SulselNetwork.com--Presiden AS Joe Biden membuka ruang dialog untuk bicara dengan Presiden Rusia Vladimir Putin asalkan Rusia menghentikan serangan ke Ukraina. Terakhir, mereka berdua tidak bertemu dalam acara G20 di Bali karena Putin tidak hadir.
Berbicara pada konferensi pers bersama dengan Emmanuel Macron dari Prancis, Presiden Joe Biden mengatakan, dia akan terbuka untuk berbicara dengan Vladimir Putin jika pemimpin Rusia memiliki kemauan yang sah dalam negosiasi perdamaian.

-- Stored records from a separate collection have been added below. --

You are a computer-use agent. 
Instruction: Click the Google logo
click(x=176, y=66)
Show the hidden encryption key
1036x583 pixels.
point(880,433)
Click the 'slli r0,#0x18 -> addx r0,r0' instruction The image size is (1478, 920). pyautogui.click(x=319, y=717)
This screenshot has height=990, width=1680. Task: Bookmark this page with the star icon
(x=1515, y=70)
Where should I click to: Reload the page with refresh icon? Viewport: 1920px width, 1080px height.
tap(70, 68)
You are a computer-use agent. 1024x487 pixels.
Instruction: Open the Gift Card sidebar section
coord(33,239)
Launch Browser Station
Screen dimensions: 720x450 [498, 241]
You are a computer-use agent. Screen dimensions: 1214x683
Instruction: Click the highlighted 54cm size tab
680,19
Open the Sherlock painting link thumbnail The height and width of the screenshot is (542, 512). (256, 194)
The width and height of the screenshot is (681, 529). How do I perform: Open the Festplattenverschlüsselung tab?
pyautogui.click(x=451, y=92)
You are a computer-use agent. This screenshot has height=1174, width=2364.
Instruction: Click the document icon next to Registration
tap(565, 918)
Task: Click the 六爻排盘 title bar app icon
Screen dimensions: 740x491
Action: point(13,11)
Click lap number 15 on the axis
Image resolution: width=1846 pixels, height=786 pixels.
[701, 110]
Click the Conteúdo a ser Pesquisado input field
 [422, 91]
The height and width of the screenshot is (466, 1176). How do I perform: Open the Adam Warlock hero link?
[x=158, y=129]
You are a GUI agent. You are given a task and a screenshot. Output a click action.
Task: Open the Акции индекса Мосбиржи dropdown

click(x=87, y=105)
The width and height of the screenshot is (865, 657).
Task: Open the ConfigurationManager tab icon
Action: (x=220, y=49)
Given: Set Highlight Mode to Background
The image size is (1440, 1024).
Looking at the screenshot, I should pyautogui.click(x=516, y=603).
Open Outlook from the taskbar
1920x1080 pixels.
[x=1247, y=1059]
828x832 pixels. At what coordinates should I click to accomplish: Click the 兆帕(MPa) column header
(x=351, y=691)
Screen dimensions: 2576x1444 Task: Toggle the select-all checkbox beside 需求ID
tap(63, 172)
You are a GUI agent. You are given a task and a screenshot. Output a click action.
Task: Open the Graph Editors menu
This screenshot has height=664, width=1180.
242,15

Untuk saat ini, Biden tidak memiliki rencana menghubungi Putin.
“Saya tidak memiliki rencana segera untuk menghubungi Putin,” kata Biden seperti dilansir dari ABC News, Rabu (7/12).
“(Putin) salah menghitung setiap hal,” katanya.
Baca Juga: Pasukan Putin Disebut Akan Mundur Besar-besaran, Benarkah Rusia Menyerah?
“Jadi, pertanyaannya adalah saya siap jika dia bersedia berbicara untuk mencari tahu apa yang dia bersedia lakukan,” kata Biden.
Namun, ia menegaskan ada syaratnya bicara dengan Putin yaitu dengan berkonsultasi dengan NATO. “Tetapi, saya hanya akan melakukannya dengan berkonsultasi dengan NATO saya. Saya tidak akan melakukannya sendiri,” kata Biden.
Sementara itu, Presiden Macron, mengatakan terserah Ukraina untuk datang ke meja perundingan. Ia berharap ada upaya damai antara Ukraina dan Rusia.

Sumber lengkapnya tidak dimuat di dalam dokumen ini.